== WHAT YOU ARE ASKED TO DO ==
Lines of the listing below that contain the string "height" are to be returned.

== ENTRIES SUPPLIED ==
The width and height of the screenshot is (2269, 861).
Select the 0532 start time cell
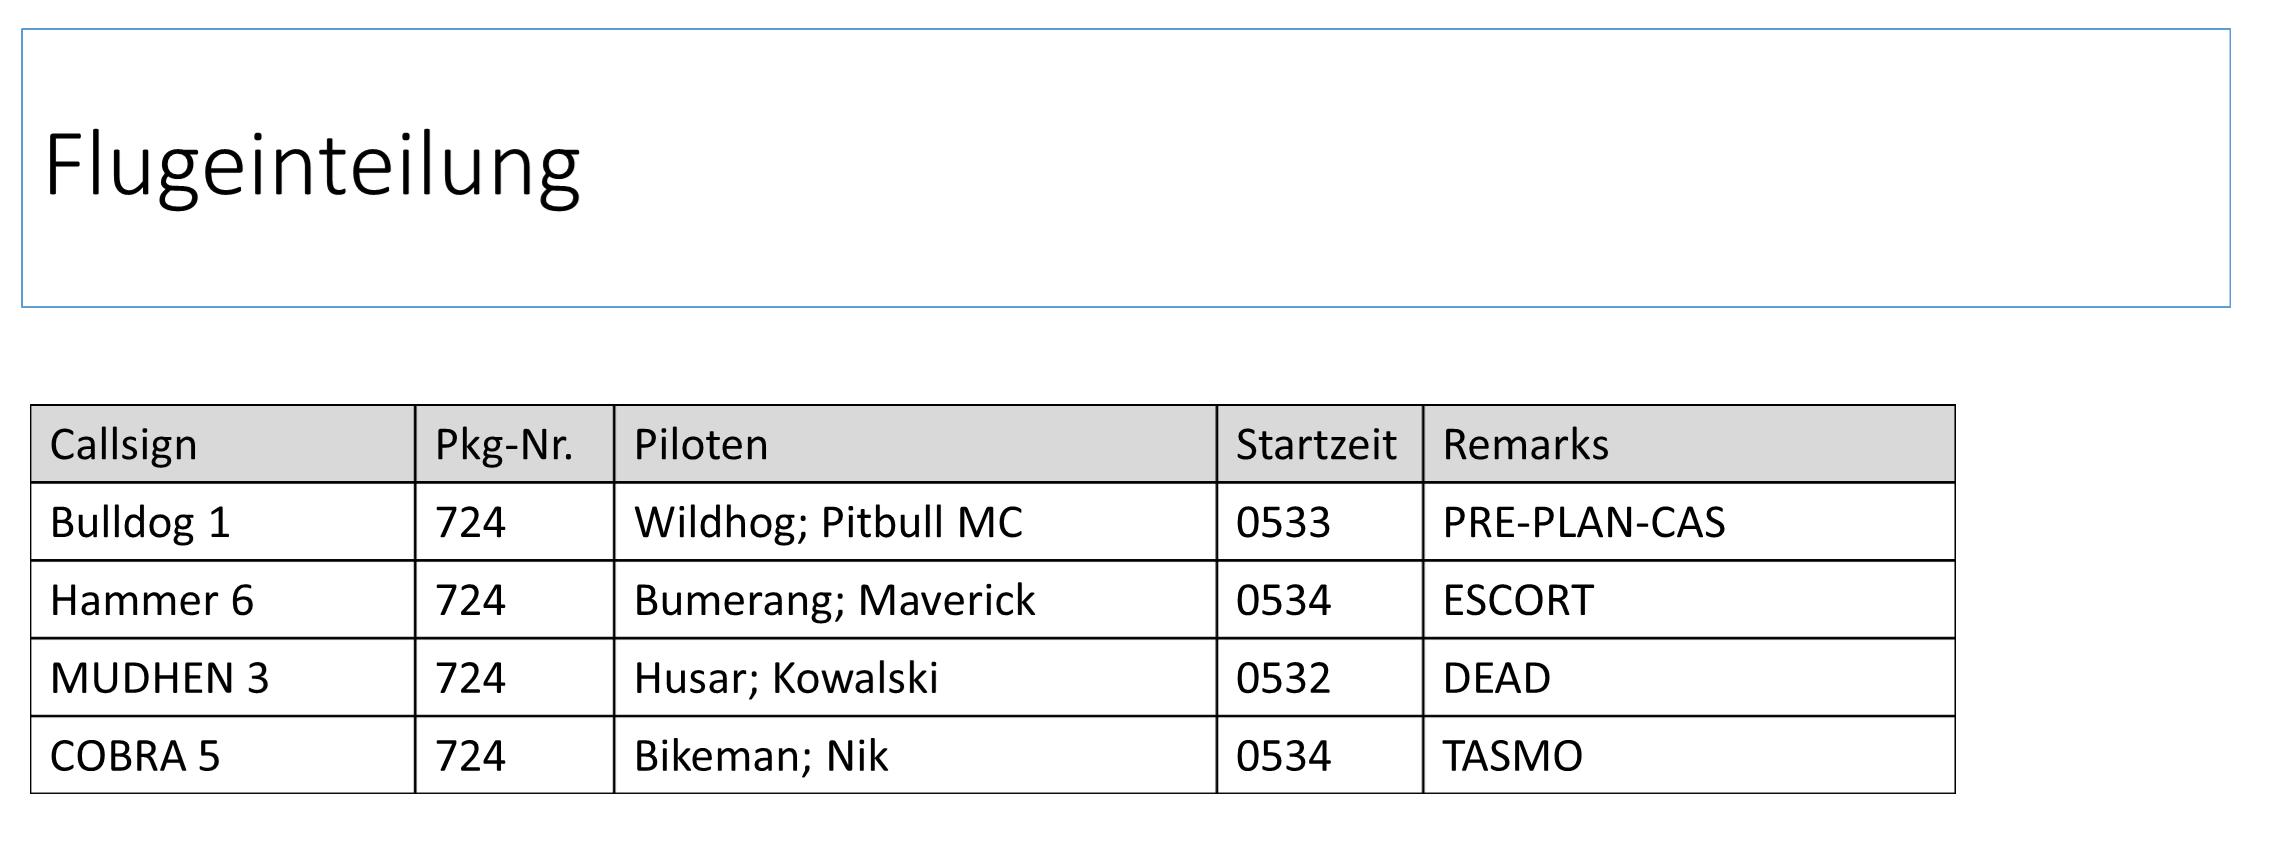coord(1320,678)

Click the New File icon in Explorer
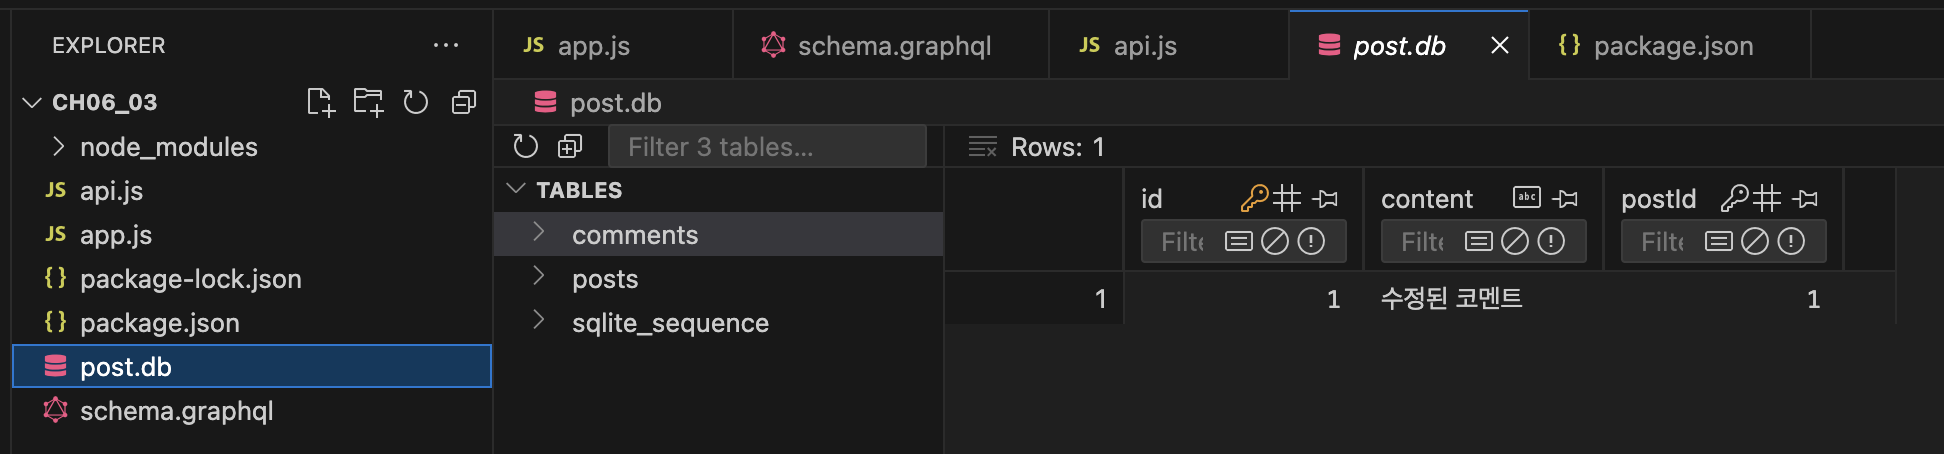pos(320,102)
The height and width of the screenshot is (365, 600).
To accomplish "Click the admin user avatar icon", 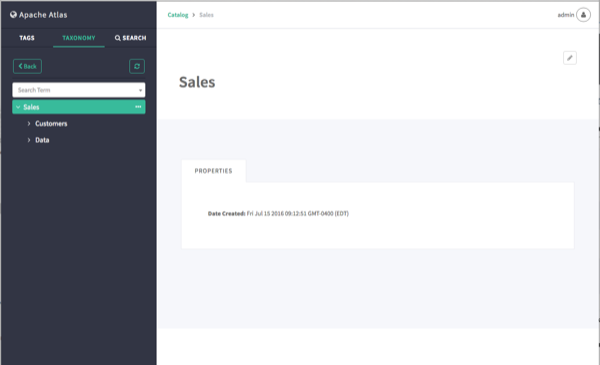I will pyautogui.click(x=584, y=15).
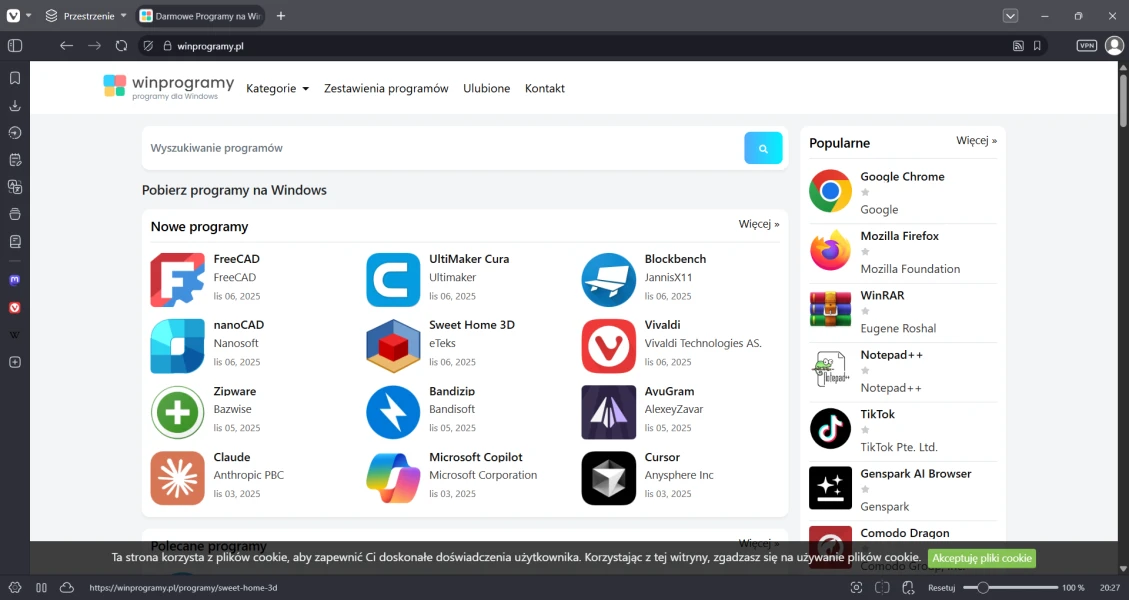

== OUTPUT BELOW ==
The width and height of the screenshot is (2269, 861).
The height and width of the screenshot is (365, 600).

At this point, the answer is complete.